The Department of Science and Technology (DOST) will continue to assist startups, including overseas Filipino workers (OFWs), through its existing programs as part of the government’s efforts to rebuild the economy, DOST Secretary Fortunato de la Peña said in a virtual presser
He said “startups are important as they will generate employment, and we have programs to assist micro, small, medium enterprises (MSMEs), especially the marginalized, and even for LGUs development planning for their provinces.”
Research and Development Institutions, centers and other platforms are also there to assist the startups, he added.
Dela Pena said the DOST also has the Small Enterprise Technology Upgrading Program (SETUP), which helps improve the MSMEs’ productivity and competitiveness by providing them loans that are payable in three years. The program aims to encourage them to adopt technological innovations to improve their products and operations.
“We target to assist 781 companies this year,” he said, adding that 781 is a combined figure of startups that will be assisted through SETUP and SETUP 4.0.

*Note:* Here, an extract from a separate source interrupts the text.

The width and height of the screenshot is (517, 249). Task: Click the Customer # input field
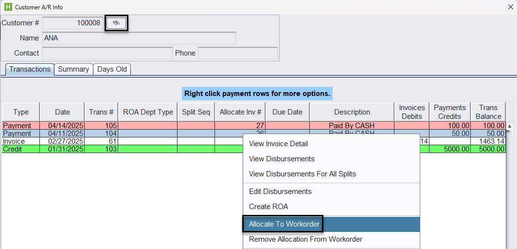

SETUP 4.0 which will be implemented this year, is an enhanced version of SETUP to align the program with the industry 4.0. Through it. MSMEs could secure innovation enabling fund amounting to as much as P5 million loan assistance for equipment procurement and training which they could pay back in three to five years.
DOST data show bared that yje agency has assisted more than 12,000 firms and entities in 2020.
Startups are encouraged to undergo incubation. There are 48 technology business incubators (TBIs) or hubs across the country. These were funded by the DOST, and were provided with equipment for manufacturing technology, information and communications technology, among others.
There are also TBIs that cater to feed production, animal breed upgrading; food/meat/milk processing; vacuum packaging/labeling and wood processing. The DOST chief said he eyes the establishment of 12 more TBIs this year.
Dela Pena said they encourage other firms to partner with institutions for research and development (R&D) via the DOST’s Collaborative Research and Development to Leverage Philippine Economy (CRADLE) program.
Through CRADLE, the DOST provides funding for approved R&D proposals from higher education institutions (HEIs), R&D institutions and their partner industries.
The partner industry identifies the problem, while the partner HEI or RDI will do the necessary R&D to find solutions. The DOST will provide funding assistance of up to P5 million per approved project, but it also requires the industry partner to shoulder at least 20 percent of the total project cost.
In 2020, the DOST has approved 38 CRADLE projects for a total budget allocation of P178 million.
In terms of helping OFWs who would like to put up a business in their provinces, de la Peña said the DOST’s Innovation for Filipinos Working Distantly from the Philippines (iFWD PH) has had positive responses.
Launched last year, the iFWD PH aims to provide returning OFWs with no-interest loans and training. Some 119 have enrolled with the iFWD PH, and 59 of them have already completed Phase 1 of the program, and are about to start Phase 2 or materializing their business, he said.
Businesses may also reach out to the various R&D institutions and centers of the DOST, among which are the Electronics Product Development Center, which houses hardware and software tools for companies and schools to use for the design, development and testing of electronics products.
The DOST likewise recently inaugurated the Advanced Manufacturing Center that showcases 3D printing, promoting R&D in additive manufacturing.